*Available records*:

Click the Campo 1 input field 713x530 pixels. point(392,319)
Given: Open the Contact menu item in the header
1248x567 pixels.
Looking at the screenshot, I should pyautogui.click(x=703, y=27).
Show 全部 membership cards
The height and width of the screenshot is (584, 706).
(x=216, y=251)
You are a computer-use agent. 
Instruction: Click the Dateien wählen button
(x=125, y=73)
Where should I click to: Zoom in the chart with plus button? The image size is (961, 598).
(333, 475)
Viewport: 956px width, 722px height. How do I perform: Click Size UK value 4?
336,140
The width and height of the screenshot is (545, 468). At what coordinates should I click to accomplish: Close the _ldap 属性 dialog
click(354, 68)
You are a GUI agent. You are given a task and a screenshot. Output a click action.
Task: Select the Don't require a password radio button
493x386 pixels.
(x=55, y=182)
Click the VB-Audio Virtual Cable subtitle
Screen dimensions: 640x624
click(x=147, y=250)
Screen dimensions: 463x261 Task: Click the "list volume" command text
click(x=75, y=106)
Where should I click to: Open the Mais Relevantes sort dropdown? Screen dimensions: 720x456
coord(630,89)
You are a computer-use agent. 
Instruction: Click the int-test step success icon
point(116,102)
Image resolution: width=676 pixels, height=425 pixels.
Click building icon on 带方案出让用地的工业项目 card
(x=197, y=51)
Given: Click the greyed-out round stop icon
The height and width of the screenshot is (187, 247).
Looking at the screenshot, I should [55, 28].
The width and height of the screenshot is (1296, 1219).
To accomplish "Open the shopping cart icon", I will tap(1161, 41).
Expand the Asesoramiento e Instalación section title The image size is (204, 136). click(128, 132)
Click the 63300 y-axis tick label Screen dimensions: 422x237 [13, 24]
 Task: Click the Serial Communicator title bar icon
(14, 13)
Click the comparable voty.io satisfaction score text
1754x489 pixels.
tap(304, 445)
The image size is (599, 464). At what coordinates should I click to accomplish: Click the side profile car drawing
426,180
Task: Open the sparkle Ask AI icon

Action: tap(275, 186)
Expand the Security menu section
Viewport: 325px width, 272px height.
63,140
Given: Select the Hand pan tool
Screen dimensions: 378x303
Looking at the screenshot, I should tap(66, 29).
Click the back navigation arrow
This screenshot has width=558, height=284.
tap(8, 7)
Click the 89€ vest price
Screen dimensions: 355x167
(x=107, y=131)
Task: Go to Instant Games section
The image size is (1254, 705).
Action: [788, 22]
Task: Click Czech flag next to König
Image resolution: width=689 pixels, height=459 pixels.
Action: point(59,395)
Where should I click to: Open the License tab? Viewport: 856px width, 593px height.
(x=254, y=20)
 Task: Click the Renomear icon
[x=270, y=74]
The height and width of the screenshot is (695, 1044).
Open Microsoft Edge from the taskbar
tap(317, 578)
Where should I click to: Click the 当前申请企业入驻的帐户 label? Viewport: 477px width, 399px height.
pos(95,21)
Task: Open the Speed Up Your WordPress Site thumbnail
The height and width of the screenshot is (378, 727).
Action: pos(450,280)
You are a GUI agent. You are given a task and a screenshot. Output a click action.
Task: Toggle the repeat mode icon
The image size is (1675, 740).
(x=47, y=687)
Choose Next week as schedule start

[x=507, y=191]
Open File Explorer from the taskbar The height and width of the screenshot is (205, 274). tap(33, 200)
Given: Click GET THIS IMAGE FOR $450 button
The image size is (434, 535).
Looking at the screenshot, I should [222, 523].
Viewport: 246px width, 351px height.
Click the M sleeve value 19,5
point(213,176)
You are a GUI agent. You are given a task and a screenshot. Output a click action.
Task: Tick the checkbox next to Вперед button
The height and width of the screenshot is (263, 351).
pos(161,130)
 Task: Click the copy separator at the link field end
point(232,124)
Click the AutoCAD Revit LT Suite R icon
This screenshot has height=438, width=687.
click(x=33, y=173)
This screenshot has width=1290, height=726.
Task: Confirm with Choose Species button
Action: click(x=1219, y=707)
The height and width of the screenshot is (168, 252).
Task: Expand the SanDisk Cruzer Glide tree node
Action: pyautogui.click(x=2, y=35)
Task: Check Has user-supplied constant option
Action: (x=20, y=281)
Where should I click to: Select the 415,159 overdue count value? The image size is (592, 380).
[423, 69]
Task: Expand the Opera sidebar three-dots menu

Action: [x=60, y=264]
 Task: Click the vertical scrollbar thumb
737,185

*Instructions for the task*:
Copy out exactly the lines that run from the one holding "Task: Expand the Opera" through the end of the data above.

*Output for this task*:
Task: Expand the Opera sidebar three-dots menu

Action: [x=60, y=264]
 Task: Click the vertical scrollbar thumb
737,185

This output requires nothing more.